Half-half. Empty. What was wanted from Mali. Seven thousand cats. The women. Some islands. Diseases. Drinks with pineapple. It’s all in the head. That is a big lesson. And one not to be learned in solitude. Along with a fear of breast pockets. And the tangled hair and sticky seats. Our own breath. She could tell you otherwise. The sacrifice was great, she learned so much from windowsill. The subway rails out of grasp because they are in New York, where it all is. Frank waves the choices that we know. The disjunction of white beans, fresh squids. As yet. A smile. Abundance of the bay. Fluidity of the green. Sent. To want it back. The dog’s tail, a pendulum. A capacity. Hot drinks numbered. And the days.

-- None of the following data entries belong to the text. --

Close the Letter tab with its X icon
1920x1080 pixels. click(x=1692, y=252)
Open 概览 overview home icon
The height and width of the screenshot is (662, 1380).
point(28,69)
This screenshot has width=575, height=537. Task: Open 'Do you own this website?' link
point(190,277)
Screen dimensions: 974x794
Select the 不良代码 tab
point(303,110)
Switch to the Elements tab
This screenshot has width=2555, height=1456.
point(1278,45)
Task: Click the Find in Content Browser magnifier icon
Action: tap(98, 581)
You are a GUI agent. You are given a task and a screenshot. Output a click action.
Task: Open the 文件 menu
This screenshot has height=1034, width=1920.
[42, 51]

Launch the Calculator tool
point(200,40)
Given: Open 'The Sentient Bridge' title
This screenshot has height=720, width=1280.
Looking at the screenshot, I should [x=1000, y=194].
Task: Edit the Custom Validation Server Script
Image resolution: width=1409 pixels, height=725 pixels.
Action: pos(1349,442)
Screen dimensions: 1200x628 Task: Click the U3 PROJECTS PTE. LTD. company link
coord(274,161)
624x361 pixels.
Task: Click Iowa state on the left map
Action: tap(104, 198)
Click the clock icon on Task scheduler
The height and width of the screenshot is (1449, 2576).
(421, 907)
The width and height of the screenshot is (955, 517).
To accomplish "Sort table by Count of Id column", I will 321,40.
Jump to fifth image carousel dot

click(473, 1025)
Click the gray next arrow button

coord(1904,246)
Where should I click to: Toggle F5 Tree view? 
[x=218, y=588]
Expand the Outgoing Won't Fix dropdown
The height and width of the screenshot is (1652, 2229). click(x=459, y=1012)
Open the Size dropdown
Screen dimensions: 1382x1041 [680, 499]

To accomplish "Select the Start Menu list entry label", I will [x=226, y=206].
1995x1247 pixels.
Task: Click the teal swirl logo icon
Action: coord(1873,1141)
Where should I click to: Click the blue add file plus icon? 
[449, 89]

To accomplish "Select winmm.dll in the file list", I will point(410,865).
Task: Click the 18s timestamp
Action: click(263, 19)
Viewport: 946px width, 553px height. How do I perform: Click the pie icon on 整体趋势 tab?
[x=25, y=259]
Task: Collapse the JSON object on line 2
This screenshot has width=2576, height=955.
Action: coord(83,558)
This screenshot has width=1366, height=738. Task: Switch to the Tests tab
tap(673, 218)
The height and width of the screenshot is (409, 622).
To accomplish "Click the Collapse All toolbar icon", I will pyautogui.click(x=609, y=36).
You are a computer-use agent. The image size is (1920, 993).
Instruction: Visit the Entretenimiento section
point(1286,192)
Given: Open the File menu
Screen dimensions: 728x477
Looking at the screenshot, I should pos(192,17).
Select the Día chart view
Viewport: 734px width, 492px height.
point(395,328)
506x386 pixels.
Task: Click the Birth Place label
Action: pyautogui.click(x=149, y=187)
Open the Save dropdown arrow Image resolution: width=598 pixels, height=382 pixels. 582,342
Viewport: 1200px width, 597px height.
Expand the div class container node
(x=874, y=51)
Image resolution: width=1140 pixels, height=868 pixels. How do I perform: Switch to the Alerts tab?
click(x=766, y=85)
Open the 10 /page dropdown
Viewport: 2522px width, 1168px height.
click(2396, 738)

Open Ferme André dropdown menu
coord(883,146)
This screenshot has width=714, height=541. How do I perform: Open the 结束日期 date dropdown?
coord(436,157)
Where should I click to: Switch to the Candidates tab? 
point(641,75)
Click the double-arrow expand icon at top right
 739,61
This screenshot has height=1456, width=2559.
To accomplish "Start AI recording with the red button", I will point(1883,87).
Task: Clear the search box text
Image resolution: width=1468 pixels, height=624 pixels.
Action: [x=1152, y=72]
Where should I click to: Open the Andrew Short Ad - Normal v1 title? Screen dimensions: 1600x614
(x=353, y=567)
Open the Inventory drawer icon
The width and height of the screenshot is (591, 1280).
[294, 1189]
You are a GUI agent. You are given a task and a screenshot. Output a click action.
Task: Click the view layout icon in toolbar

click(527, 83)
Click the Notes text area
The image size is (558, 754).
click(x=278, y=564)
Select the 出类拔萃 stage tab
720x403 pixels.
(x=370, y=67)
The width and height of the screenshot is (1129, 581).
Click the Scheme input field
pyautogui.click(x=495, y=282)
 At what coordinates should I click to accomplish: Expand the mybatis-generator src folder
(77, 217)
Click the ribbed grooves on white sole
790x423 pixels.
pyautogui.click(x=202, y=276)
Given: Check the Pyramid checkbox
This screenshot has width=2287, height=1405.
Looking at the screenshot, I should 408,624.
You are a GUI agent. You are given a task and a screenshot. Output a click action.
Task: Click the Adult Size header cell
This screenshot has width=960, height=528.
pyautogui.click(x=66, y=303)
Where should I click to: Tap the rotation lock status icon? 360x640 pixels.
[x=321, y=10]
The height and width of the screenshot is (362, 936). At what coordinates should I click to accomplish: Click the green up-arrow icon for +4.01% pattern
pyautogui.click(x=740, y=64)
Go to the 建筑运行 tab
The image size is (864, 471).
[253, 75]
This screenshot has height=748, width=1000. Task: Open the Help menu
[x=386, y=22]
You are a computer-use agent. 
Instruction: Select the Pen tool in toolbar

They stretch. Would wish to say. To go. Long into the woodwinds. Those from Senegal, and further, the Congo. In search of what has been rescinded. To have left out too much. To go back. Or, to go. Which is to stay. The hot chocolate. A half-lemon squeezed in a photographed hand. Forty days and a lot less nights. Considerably netted. Bound even. A solution in the disassembling. And we of the making. Cross street, St. Sabin. They were mixed, our emotions, and the news, generally less.
Cough. Melody. End of the bar.
The flutes turned upside down, spilling champagne. Wish for wholeness. Relationships come in and out of view. The red bowl. Henna calligraphy draping the women. Reconciliation of wool and horns. Patterned paragraphs. Response. All the associates present. A soup stone. Café de l’Industrie. The body at it, encore. This return of the leak, and certain presumptions, including that the supermarket remains, and friendship. Crossed out. A general fatigue. Waiting for Abigail. What was that wish for together, those thoughts, your skin other than yours. The minutes tick by, falling in and out of consciousness. Sheep’s wool and hats slightly off. The thin coating of snow. It has been a few years.